## Problem to solve
In the entries below, how many lines contain "agent"? Answer with the number and nothing else.

___ Records to use

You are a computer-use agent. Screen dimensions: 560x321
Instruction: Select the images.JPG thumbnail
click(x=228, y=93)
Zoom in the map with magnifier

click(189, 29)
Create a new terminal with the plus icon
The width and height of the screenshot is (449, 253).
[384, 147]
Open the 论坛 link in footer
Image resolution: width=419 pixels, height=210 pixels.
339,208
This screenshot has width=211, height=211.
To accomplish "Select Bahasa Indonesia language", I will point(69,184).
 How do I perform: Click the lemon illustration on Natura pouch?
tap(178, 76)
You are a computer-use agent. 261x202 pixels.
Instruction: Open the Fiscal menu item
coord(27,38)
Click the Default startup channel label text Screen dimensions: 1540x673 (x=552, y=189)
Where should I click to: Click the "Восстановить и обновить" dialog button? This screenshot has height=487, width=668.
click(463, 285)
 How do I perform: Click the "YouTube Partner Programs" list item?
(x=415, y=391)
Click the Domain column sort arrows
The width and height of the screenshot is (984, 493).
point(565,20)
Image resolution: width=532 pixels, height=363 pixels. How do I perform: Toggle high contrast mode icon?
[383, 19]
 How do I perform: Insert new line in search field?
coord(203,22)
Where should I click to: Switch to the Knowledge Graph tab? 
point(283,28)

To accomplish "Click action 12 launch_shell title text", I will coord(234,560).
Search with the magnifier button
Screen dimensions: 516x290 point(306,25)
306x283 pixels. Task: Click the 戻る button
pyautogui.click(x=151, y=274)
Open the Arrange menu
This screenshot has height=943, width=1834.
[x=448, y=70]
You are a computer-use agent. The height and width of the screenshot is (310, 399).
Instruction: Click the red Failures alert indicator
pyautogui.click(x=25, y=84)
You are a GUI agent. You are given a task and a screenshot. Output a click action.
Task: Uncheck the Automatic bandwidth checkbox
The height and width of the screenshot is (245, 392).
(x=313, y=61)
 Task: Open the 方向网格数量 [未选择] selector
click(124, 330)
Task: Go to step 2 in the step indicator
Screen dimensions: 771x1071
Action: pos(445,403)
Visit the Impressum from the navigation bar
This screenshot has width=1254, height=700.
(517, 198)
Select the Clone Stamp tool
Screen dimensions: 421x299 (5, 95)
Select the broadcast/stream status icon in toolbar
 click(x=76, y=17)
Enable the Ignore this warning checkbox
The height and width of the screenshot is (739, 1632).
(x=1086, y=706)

______

## Response
4